Do New Cats Need To Be Litter Trained?

By Langley Cornwell

Whether you are introducing a new cat into a multiple cat household or you’re bringing your first kitty home from the shelter, you’ll have to help the new family member get acclimated to the litter box.

All change is stressful for cats, and going into a new home can be a nerve-racking experience. Some cats require a longer adjustment period than others, so it’s important to do what you can to help your feline friend feel safe and secure. Even if it seems like your cat is one of the fast learners, the key factor in helping him get used to his new home and his new litter box is to move slowly.

Teaching a cat where to eliminate is much different than the rigors of house training a dog. With cats, instinct is on your side; cats naturally like to relieve themselves in the sand or dirt. Therefore, when you introduce your cat to a litter box, with a bit of encouragement he’ll happily go there instead of making a grand mess in your house.

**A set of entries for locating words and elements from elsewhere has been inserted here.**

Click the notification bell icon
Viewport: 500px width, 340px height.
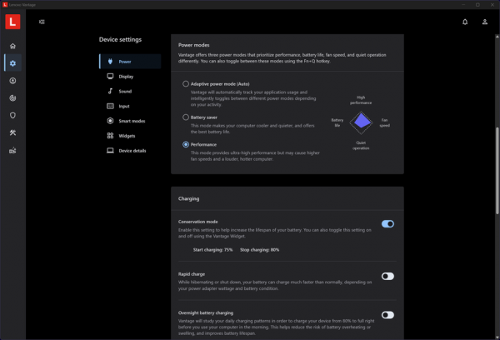tap(465, 22)
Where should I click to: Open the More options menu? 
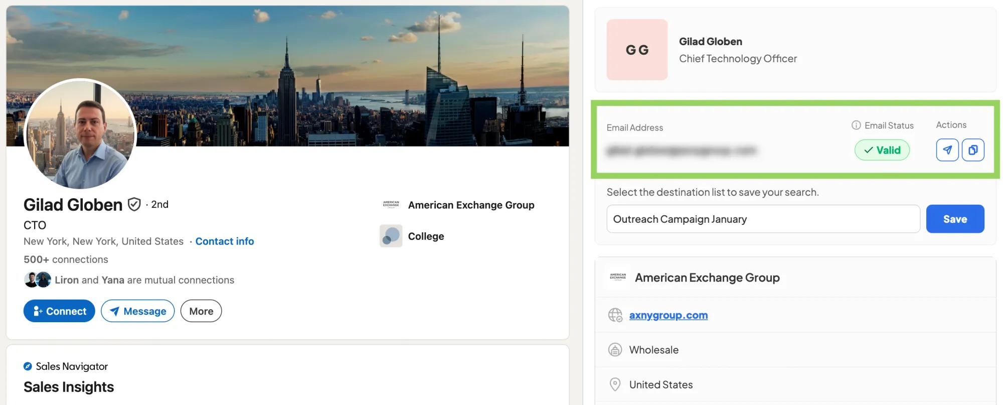click(x=201, y=311)
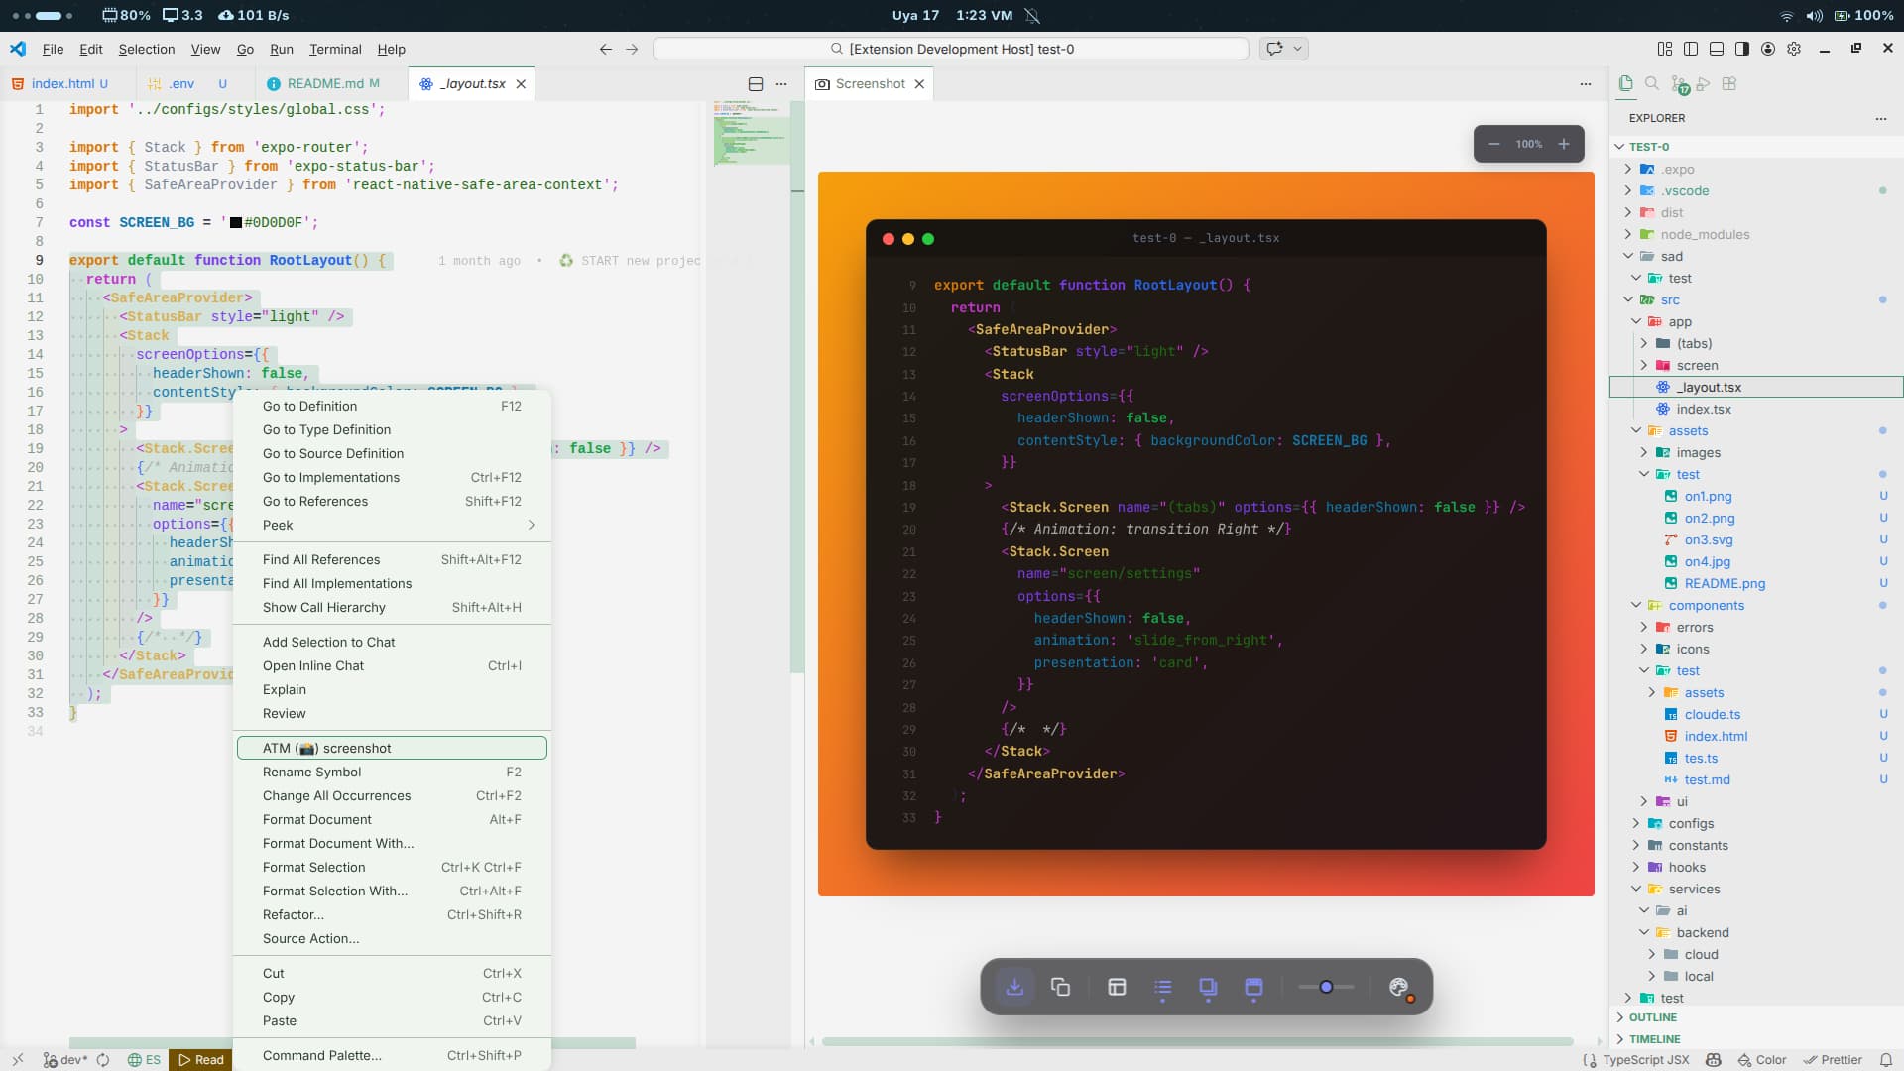This screenshot has height=1071, width=1904.
Task: Toggle line numbers option in screenshot toolbar
Action: [x=1162, y=987]
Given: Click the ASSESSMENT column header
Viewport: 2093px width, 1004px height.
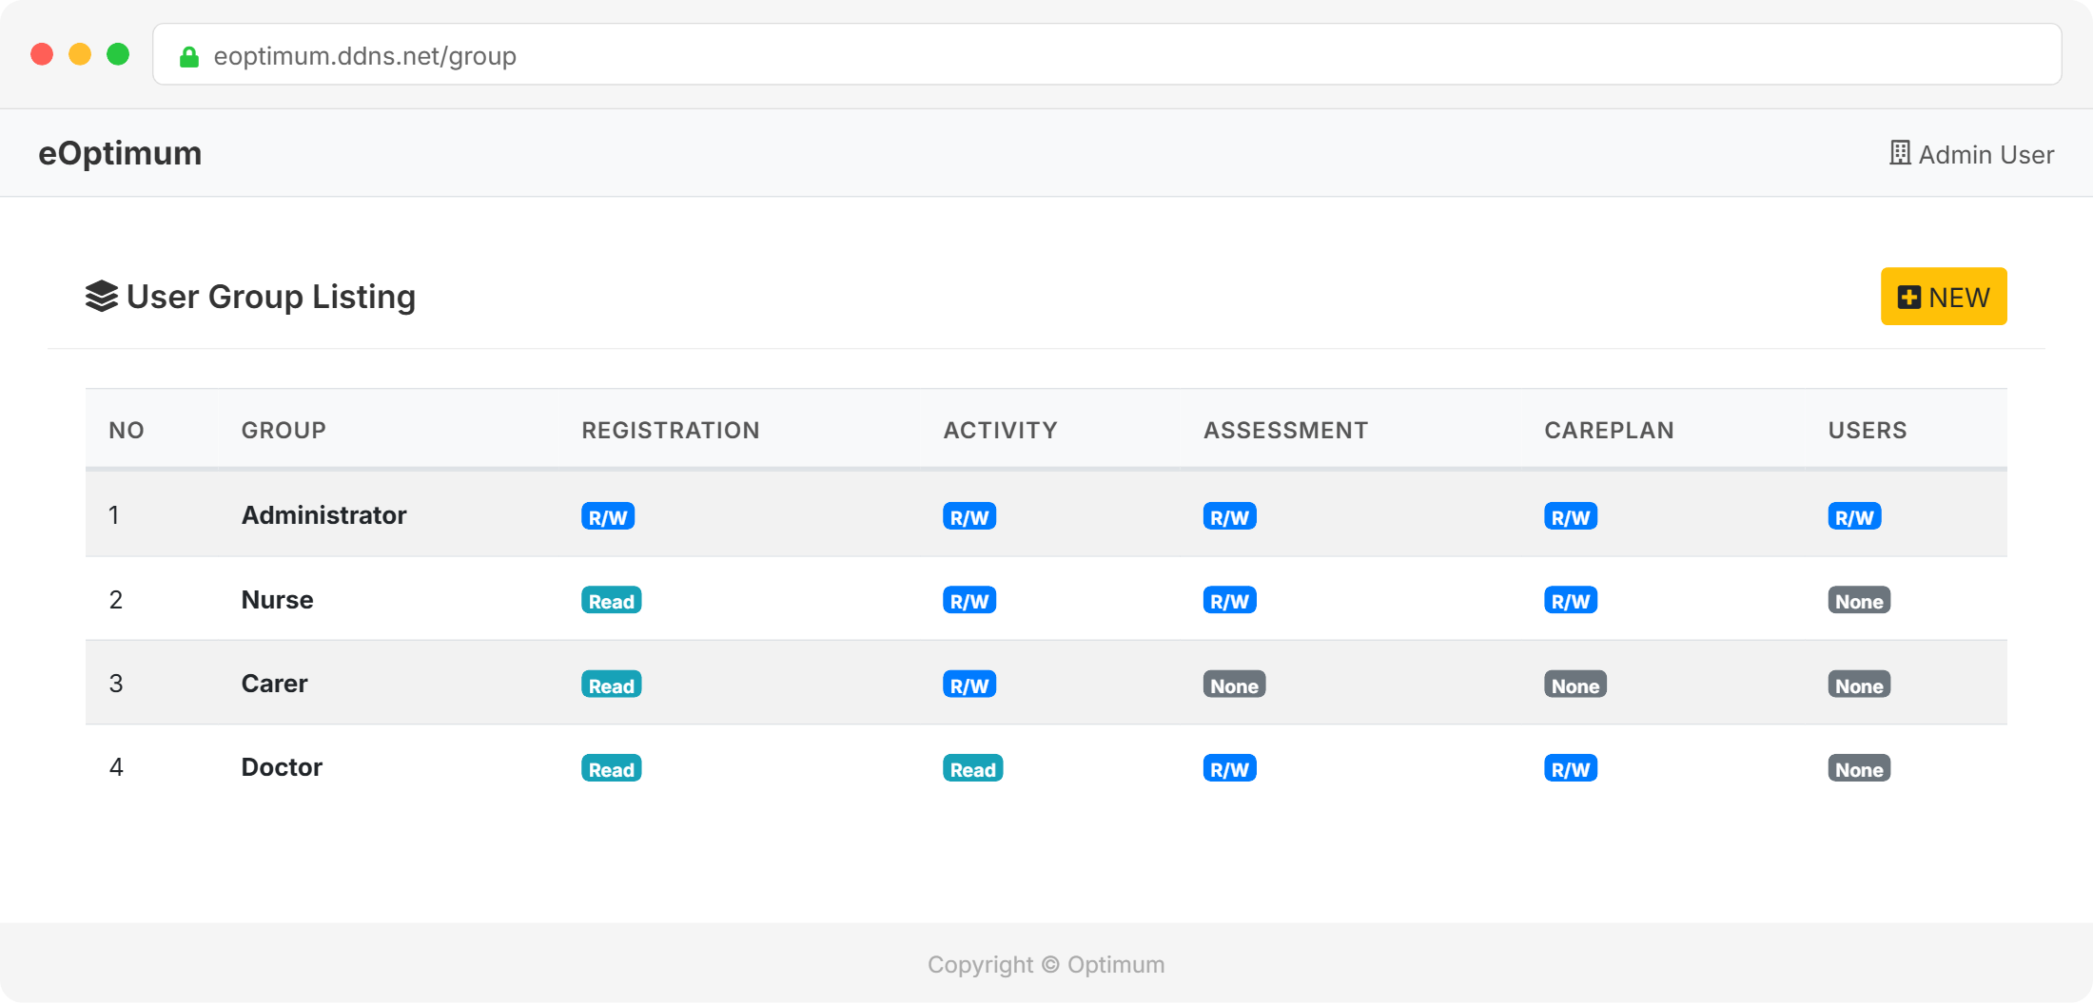Looking at the screenshot, I should [1285, 431].
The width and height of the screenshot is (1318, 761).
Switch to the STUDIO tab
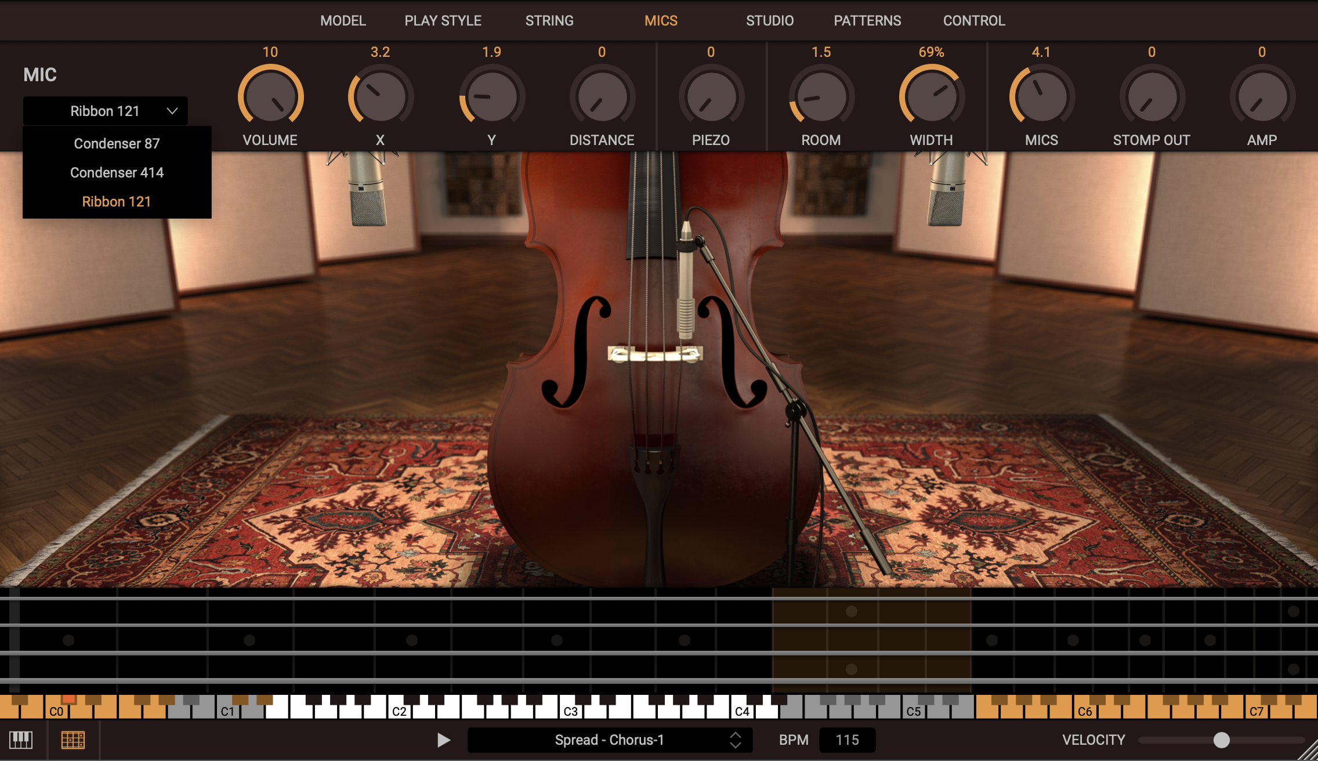[x=769, y=21]
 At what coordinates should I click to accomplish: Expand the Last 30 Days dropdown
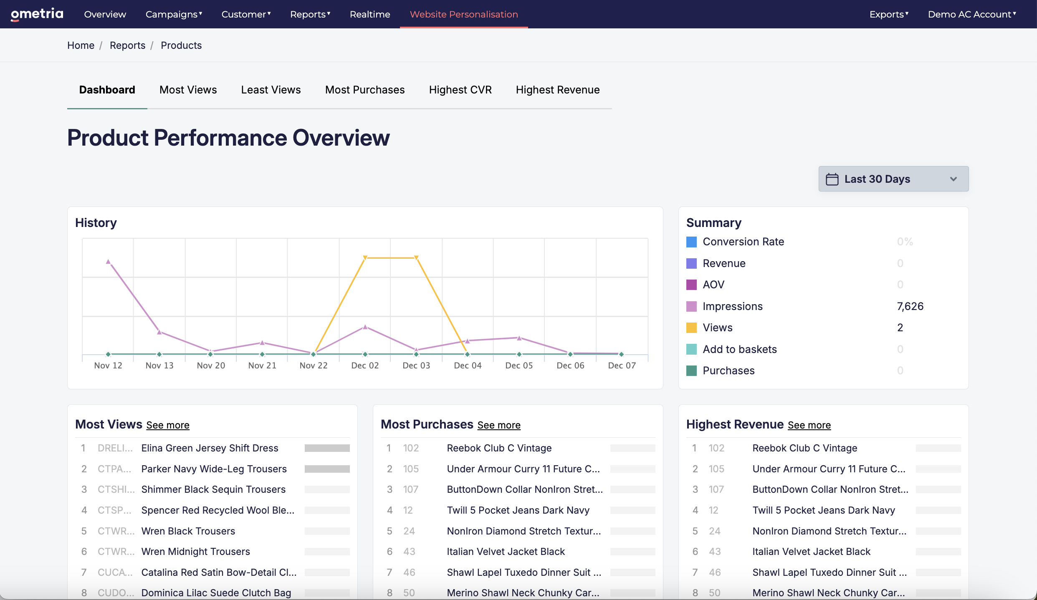pos(893,179)
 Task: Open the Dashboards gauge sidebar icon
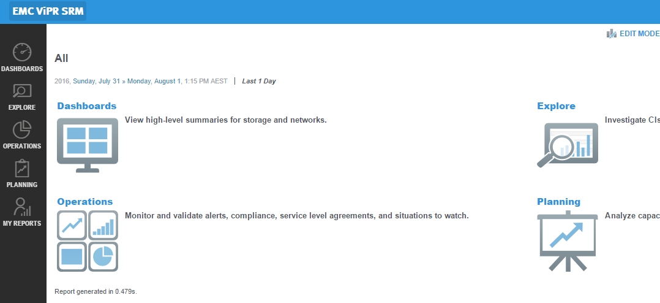(x=22, y=53)
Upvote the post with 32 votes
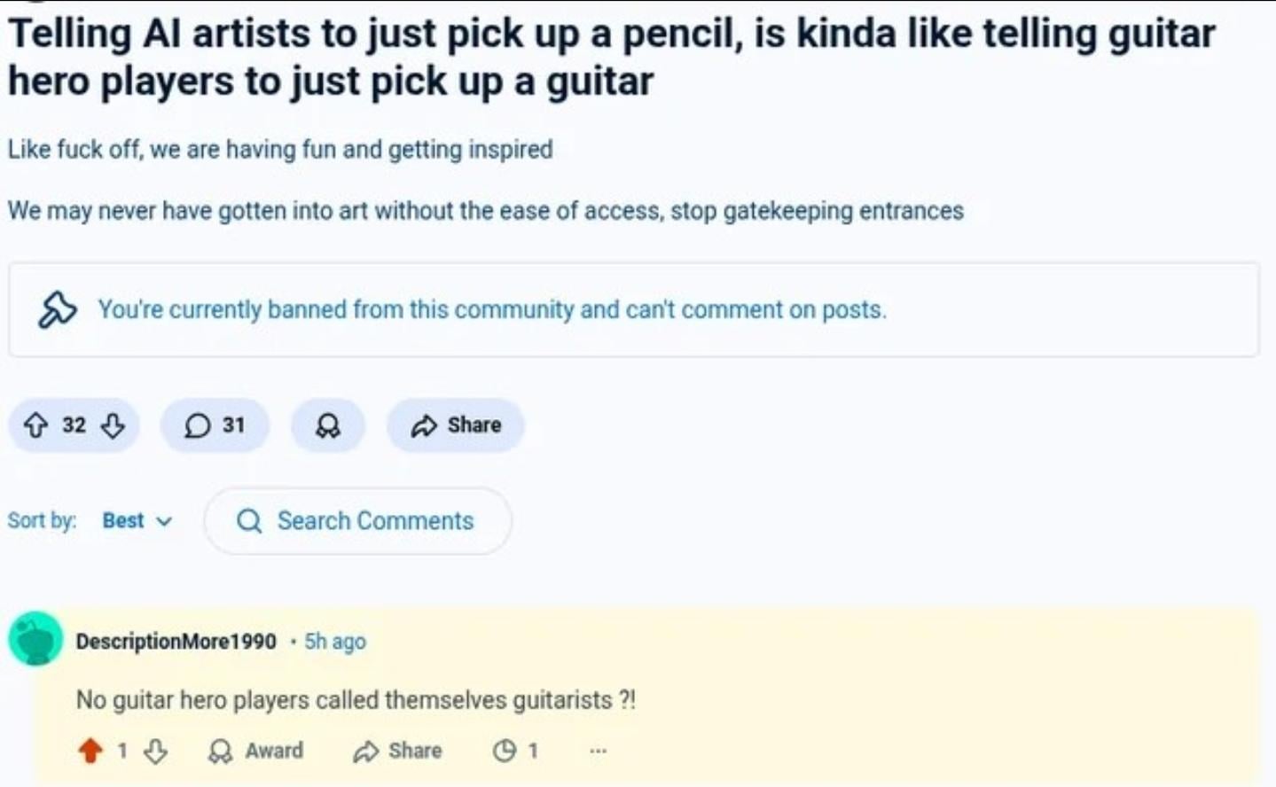 click(x=35, y=425)
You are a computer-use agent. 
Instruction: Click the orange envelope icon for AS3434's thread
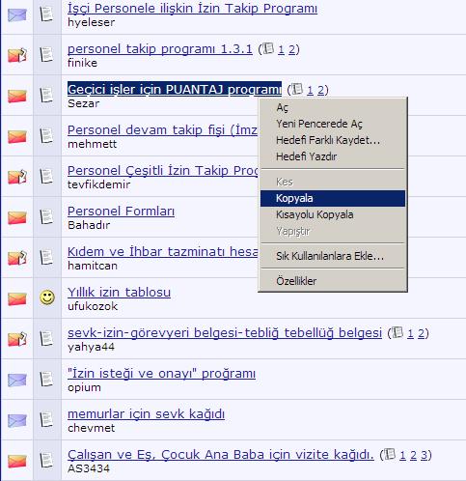point(17,462)
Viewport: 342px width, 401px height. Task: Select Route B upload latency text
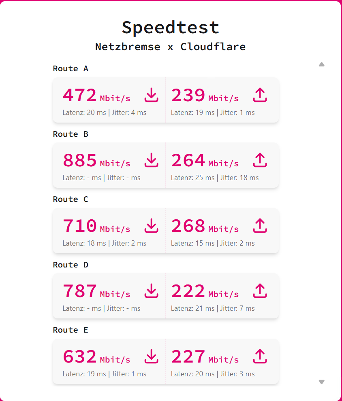coord(192,178)
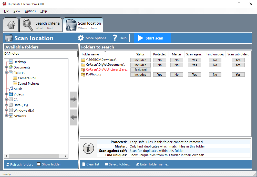Click the Refresh folders icon

(x=8, y=164)
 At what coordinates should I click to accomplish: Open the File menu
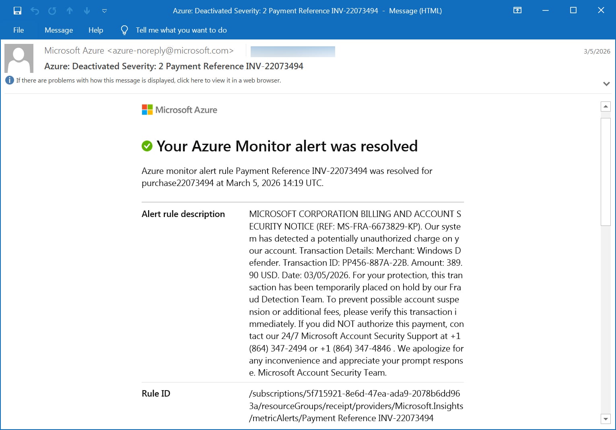[18, 30]
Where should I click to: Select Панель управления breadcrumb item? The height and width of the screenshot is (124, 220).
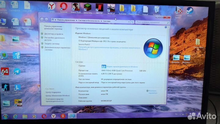pyautogui.click(x=65, y=21)
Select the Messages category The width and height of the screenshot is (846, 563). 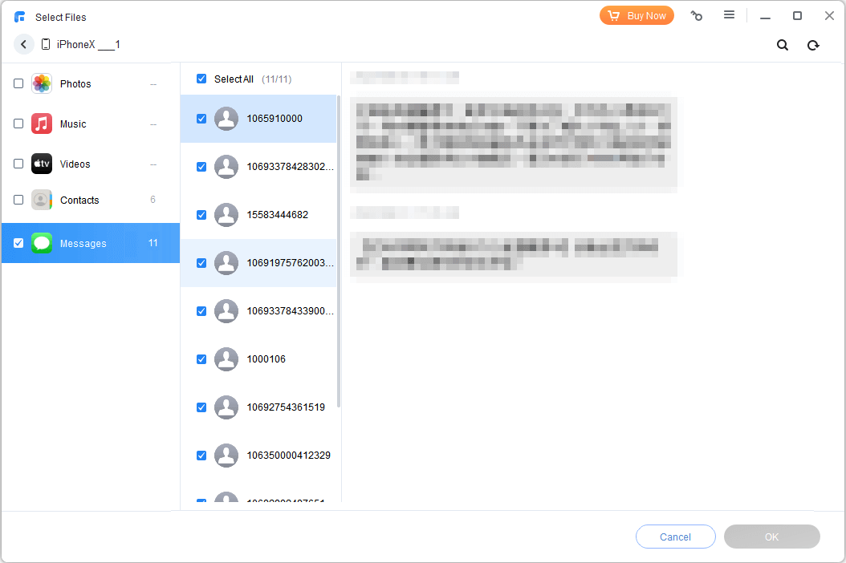tap(83, 244)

At the beginning, it’s a good idea to restrict your new cat to a single room— but only for a short time. The transition will be easier on him if you have plenty of food and water, a bed, some toys, a scratching post and a litter box in “his” new room. Put your cat’s food, water, bed and toys at one end of the room, and the litter box at the other end of the room. Since cats appreciate privacy, he will be more inclined to use the box since it’s in a low-traffic area and away from his eating and resting area.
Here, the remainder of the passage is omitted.